Norwegian Data Protection Authority imposes record fine on Grindr

Dating app shared personal data without users’ consent in case that establishes standards for international players in Norwegian market.

Dating app Grindr has received the biggest fine yet issued by Datatilsynet, the Norwegian Data Protection Authority. The fine of Nkr 65m ($5.9m) was agreed after an appeal to the Privacy Appeals Board.

Grindr, a location-based dating app aimed at gay, bi, trans and queer people, was found sharing information about the users’ GPS locations, IP addresses, mobile phone advertising ID’s, age and gender – to several third parties for marketing purposes.

Grindr changed its consent mechanism in April 2020 to enable it to share personal data and, according to the Data Protection Authority, users were not given a chance to consent.

The Privacy Appeal Board backed the findings, and said that Grindr’s ‘consent’ was neither voluntary, specific or informed, and that users were not given a free choice to consent to the disclosure of personal data when they signed up to the app. The Board also said that the registration lacked the relevant information about data sharing – that information only was included in the privacy policy.

“Consent is a tool for giving users control over their own personal data. If users are not made able to understand what they have consented to, or if they are not granted real freedom of choice, the consents are illusory,” Line Coll, Director General of the Data Protection Authority, said.

Disclosed personal data unlawfully

The case started in 2020, when the Norwegian Consumer Council lodged a complaint against Grindr with Datatilsynet. The regulator imposed the fine in December 2021. Grindr then appealed the decision, and the case was sent to the Privacy Appeals Board in 2022.

“We are very pleased that the Privacy Appeals Board agrees with our conclusions and has upheld our decision. This has been an important and prioritized case for the Norwegian Data Protection Authority and of course for consumers’ data protection,” said Coll.

“If users are not made able to understand what they have consented to, or if they are not granted real freedom of choice, the consents are illusory.”

Line Coll, Director General, Datatilsynet

Even though Grindr didn’t disclose the users’ sexual orientation, just sharing the fact that they were Grindr users suggested that they were ”most likely have a sexual orientation that differs from that of the majority”  – which in the Board’s view constituted disclosing special category personal data unlawfully.
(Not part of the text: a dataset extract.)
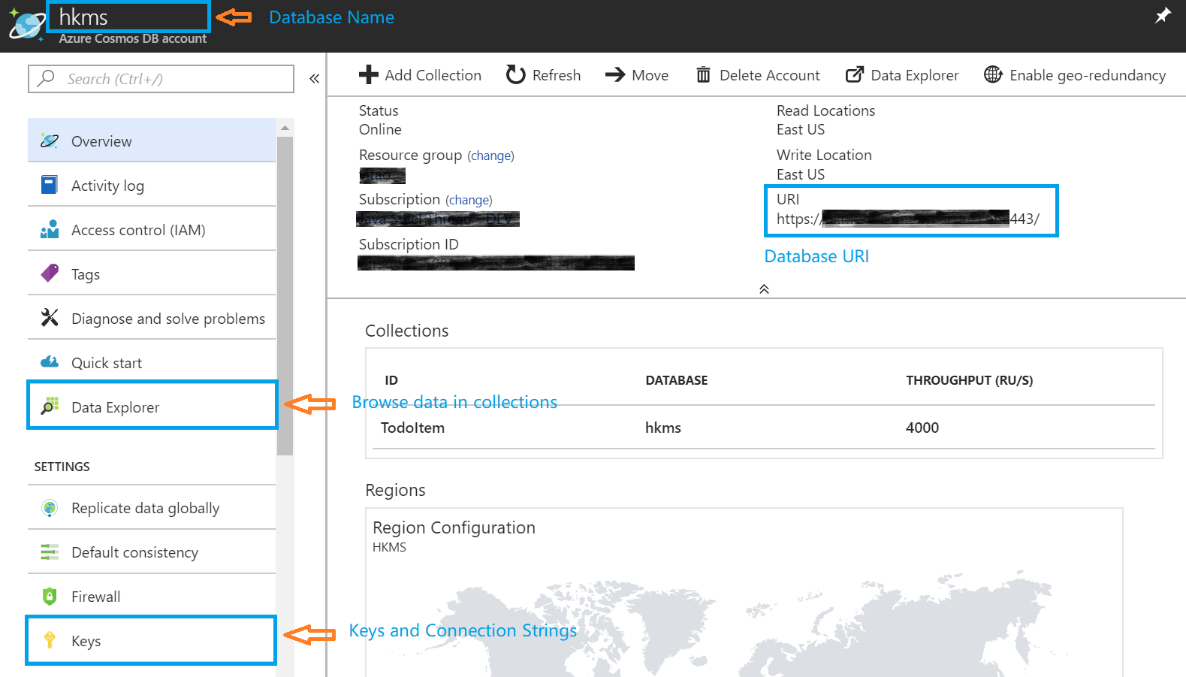This screenshot has height=677, width=1186.
Task: Open Access control (IAM)
Action: pos(138,230)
“Grindr is used to connect with other people in the LGBTQ+ community, and identifiable information about users and their use of Grindr was shared to an unknown number of third parties for marketing purposes. The European Court of Justice has recently confirmed in several decisions that the notion of special categories of personal data must be interpreted broadly in order to ensure a high level of data protection, “ Coll continued.

Location and user data

The Data Protection Authority says that the reason for the high fine is “the severity of the infringements“ where thousands of Norwegian users had their personal data unlawfully shared to an unknown number of companies in order to serve Grindr’s commercial interests. Which included location data and that they were Grindr users.

The Privacy Appeals Board says that the fine highlights the seriousness of the infringement, which went on for almost two years. The Board also points out that the company consciously chose a technical solution that makes it impossible to register without “approving” the disclosure of information for behavioral advertizing.

“Our consumers are entitled to data protection in applications delivered from international players. The decision creates an expectation and shows that international players in the Norwegian market must provide services that safeguard Norwegian users and their data protection rights,” Coll added.

This case concerns Grindr’s practices in the period from when GDPR became applicable up to April 2020 – when Grindr changed its consent mechanism. The Norwegian Data Protection Authority has not assessed the legality of Grindr’s practices after that date.